▶ _Assignment_
Please reproduce the Drp1 fractionation passage word for word, in full.

▶ _Extracted text_
**********

To determine what fraction of Drp1 is associated with mitochondria, we conducted subcellular fractionation experiments with bovine brain. Brain was selected because it has the highest level of Drp1 expression (Smirnova et al., 1998 ). The homogenized tissue was subjected to differential centrifugation. The medium-speed pellet, which contains mitochondria, was subjected to further fractionation on a Percoll gradient. The resulting fractions were analyzed by probing Western blots with anti-Drp1 antibody and antibodies for tubulin, to track cytosolic fractions, and Ox-Phos complex I, to track mitochondrial fractions. The bulk of Drp1 protein was in the cytosolic fraction. There was also a small but reproducible amount of Drp1 in the mitochondrial fraction. This mitochondrial Drp1 was barely detectable when volume equivalents were analyzed, but readily detectable when equivalent amounts of proteins from the different fractions were loaded on a gel and analyzed by Western blotting (Figure (Figure5).5). Densitometry of the chemiluminescence bands, followed by corrections to obtain corresponding values for the volume equivalents, indicates that ~3% of the total amount of Drp1 cofractionates with mitochondria in the medium-speed pellet and on the Percoll gradient.

**********

[Saved entries]
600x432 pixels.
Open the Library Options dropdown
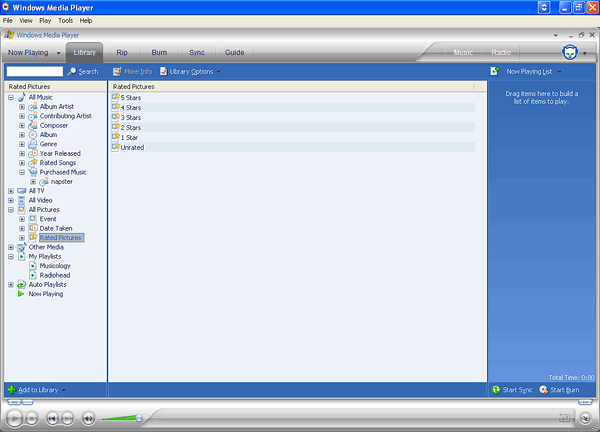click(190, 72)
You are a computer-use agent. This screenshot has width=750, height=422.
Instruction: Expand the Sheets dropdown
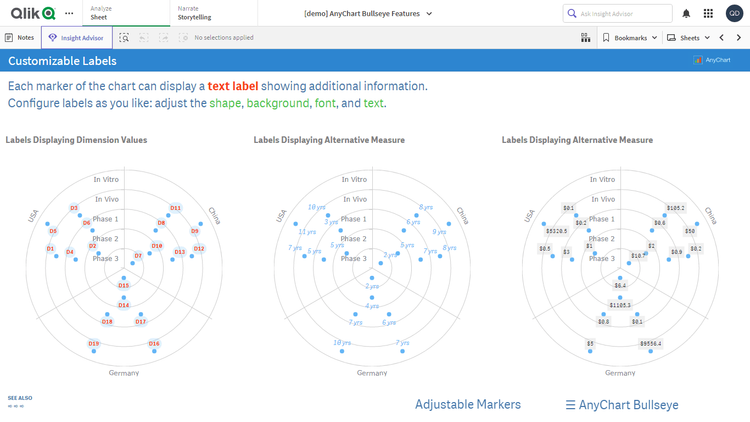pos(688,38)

**********

▶ _Response to this exercise_
To determine what fraction of Drp1 is associated with mitochondria, we conducted subcellular fractionation experiments with bovine brain. Brain was selected because it has the highest level of Drp1 expression (Smirnova et al., 1998 ). The homogenized tissue was subjected to differential centrifugation. The medium-speed pellet, which contains mitochondria, was subjected to further fractionation on a Percoll gradient. The resulting fractions were analyzed by probing Western blots with anti-Drp1 antibody and antibodies for tubulin, to track cytosolic fractions, and Ox-Phos complex I, to track mitochondrial fractions. The bulk of Drp1 protein was in the cytosolic fraction. There was also a small but reproducible amount of Drp1 in the mitochondrial fraction. This mitochondrial Drp1 was barely detectable when volume equivalents were analyzed, but readily detectable when equivalent amounts of proteins from the different fractions were loaded on a gel and analyzed by Western blotting (Figure (Figure5).5). Densitometry of the chemiluminescence bands, followed by corrections to obtain corresponding values for the volume equivalents, indicates that ~3% of the total amount of Drp1 cofractionates with mitochondria in the medium-speed pellet and on the Percoll gradient.